Song Qing is a fictional character in Water Margin, one of the Classic Chinese Novels. Nicknamed "Iron Fan", he ranks 76th among the 108 Heroes and 40th among the 72 Earthly Fiends.

== Background ==
Born in Yuncheng County (in present-day Shandong), Song Qing is the younger brother of Song Jiang, who serves as a clerk in the administrative office under the county magistrate. While his brother is famous in the jianghu for his chivalry and generosity, Song Qing keeps a low profile and spends his time taking care of their family and working as a simple farmer.

== Tricking Song Jiang to come home ==
At one point, Song Jiang flees Yuncheng County after killing Yan Poxi, who had discovered his connections to the outlaws at Liangshan Marsh and had threatened to report him to the authorities.
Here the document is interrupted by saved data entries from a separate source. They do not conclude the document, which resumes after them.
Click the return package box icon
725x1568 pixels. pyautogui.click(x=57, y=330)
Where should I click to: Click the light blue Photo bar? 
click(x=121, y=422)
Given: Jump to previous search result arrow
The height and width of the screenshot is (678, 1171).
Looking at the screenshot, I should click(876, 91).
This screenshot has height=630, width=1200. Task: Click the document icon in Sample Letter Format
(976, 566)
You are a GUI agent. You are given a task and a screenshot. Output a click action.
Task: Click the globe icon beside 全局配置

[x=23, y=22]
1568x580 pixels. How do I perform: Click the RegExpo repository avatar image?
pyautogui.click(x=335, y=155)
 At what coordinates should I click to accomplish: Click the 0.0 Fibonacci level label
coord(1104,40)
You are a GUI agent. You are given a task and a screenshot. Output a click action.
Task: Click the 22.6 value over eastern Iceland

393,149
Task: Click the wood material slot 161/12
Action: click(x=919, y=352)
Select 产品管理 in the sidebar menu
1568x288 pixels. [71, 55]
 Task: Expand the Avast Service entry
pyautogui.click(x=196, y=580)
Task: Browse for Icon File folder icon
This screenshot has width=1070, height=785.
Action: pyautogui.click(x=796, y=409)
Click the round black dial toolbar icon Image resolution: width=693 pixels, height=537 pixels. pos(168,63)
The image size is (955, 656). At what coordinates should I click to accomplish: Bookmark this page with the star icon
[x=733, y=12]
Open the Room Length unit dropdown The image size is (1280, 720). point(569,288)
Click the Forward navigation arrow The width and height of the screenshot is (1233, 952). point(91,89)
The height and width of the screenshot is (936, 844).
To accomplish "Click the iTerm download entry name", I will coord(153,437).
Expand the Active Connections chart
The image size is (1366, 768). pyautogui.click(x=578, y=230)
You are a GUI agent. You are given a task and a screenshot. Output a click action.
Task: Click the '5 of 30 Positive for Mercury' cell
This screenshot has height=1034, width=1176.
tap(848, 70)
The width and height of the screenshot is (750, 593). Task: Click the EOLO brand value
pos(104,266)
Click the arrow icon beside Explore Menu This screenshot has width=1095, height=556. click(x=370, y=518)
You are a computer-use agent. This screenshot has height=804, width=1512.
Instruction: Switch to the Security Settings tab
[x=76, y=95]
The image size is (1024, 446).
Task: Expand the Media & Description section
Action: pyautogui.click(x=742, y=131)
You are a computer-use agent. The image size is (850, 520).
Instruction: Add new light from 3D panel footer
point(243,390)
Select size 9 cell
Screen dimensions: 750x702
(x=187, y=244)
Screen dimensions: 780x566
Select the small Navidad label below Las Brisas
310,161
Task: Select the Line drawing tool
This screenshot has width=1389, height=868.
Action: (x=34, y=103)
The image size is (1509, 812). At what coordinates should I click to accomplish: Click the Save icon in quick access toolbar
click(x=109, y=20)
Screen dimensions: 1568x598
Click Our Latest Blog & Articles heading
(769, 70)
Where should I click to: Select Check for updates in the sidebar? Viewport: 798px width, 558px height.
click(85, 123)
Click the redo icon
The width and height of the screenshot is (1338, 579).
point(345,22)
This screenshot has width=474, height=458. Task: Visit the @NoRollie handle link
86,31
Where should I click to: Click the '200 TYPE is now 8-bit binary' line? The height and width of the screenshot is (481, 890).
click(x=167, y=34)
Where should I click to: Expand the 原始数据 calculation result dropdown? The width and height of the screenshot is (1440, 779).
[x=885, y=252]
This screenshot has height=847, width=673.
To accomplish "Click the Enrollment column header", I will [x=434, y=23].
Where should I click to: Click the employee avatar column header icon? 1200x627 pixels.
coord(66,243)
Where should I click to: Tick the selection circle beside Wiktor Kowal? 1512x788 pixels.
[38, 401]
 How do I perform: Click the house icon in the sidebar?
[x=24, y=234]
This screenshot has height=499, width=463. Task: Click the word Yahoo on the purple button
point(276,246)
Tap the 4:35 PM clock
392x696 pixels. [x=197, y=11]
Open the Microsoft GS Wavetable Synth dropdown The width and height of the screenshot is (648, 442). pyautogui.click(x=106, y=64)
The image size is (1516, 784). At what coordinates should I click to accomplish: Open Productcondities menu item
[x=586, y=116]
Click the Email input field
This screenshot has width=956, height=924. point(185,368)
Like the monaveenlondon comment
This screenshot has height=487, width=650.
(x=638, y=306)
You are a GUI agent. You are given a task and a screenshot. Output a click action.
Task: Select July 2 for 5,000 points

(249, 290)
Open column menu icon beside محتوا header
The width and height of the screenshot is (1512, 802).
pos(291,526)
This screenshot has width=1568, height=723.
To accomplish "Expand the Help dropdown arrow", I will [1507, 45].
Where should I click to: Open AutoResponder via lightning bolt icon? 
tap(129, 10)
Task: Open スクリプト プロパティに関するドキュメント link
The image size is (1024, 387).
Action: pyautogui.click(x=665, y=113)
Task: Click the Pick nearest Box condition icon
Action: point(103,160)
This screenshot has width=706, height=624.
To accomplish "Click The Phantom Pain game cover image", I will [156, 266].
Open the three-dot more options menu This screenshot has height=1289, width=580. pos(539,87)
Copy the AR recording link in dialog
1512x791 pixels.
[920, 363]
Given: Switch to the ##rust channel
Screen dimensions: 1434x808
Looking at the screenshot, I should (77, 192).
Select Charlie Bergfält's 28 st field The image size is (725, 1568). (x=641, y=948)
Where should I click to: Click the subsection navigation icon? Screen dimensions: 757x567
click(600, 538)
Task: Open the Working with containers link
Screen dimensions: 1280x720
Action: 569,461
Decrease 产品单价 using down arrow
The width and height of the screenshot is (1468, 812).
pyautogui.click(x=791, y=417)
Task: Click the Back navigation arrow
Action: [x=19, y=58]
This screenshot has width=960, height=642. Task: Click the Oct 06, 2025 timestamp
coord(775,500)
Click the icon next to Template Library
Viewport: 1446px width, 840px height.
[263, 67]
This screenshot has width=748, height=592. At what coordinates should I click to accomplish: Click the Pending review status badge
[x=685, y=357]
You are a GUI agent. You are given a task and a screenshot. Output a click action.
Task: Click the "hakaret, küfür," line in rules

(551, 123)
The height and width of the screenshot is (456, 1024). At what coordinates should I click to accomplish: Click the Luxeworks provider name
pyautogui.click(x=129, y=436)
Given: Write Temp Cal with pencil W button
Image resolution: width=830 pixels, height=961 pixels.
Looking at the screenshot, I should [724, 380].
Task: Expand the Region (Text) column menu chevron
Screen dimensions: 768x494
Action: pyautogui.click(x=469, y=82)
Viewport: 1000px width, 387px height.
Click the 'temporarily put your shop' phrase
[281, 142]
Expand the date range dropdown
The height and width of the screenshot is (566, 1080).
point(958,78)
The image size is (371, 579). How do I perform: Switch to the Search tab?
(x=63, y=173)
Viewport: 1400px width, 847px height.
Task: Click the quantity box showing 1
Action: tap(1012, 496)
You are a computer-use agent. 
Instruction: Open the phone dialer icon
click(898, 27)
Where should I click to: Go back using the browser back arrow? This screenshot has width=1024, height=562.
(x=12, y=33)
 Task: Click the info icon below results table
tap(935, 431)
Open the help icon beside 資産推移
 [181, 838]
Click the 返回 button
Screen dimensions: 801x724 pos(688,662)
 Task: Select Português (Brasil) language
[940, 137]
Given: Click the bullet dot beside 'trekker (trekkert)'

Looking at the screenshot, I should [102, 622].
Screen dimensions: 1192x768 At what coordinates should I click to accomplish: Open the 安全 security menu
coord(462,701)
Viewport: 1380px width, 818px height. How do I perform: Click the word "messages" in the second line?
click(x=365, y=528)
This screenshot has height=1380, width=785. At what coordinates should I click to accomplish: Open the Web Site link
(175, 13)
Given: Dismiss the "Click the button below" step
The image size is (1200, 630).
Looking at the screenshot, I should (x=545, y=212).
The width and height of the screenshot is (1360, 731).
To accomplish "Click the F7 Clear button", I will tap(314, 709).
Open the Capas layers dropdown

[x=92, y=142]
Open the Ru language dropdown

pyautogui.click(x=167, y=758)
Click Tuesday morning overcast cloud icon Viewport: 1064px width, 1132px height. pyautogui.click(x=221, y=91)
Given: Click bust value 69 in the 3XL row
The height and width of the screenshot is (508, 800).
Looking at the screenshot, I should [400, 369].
As time passes, Song Jiang's father misses his son and worries that Song Jiang might do something to tarnish the Song family's good name, so he tells Song Qing to help him fake his death and trick Song Jiang into coming home.

Song Qing then writes a letter to his brother, lying that their father has passed away and urging him to come home for the funeral. Shi Yong helps Song Qing deliver the letter to Song Jiang, who is devastated after reading the letter. When Song Jiang finally comes home, he is shocked to find his father alive and well.

== Becoming an outlaw ==
News of Song Jiang's return quickly reach the authorities, who send soldiers to apprehend him for the murder of Yan Poxi. Despite Song Qing urging him to flee again, this time, Song Jiang refuses to run and allows himself to be arrested and put on trial. Considering Song Jiang's past service, the magistrate spares him the death penalty and instead sentences him to face-tattooing and exiles him to a prison camp in Jiangzhou (江州; present-day Jiujiang, Jiangxi).

After getting into trouble in Jiangzhou and nearly losing his life, Song Jiang is saved by his outlaw friends from Liangshan Marsh and becomes the second-in-command of the outlaw band after the chief Chao Gai. He then sneaks back to Yuncheng County and fetches his family to join him at Liangshan; Song Qing also becomes an outlaw.

== Campaigns and later life ==
Song Qing is placed in charge of organising banquets at Liangshan after the 108 Heroes are fully assembled. He participates in the campaigns against the Liao invaders and rebel forces in Song territory after the outlaws receive amnesty from Emperor Huizong.

The final campaign against Fang La's rebel forces costs the lives of nearly two-thirds of the 108 Heroes; Song Qing is one of the few survivors. To honour Song Qing for his contributions during the campaigns, the emperor confers on him the honorary title "Martial Gentleman of Grace" (武奕郎) and offers him an official appointment. However, Song Qing declines and chooses to return to Yuncheng County to live as a farmer.

Song Qing's son, Song Anping (宋安平), passes the imperial examination and serves as an official in the Song government.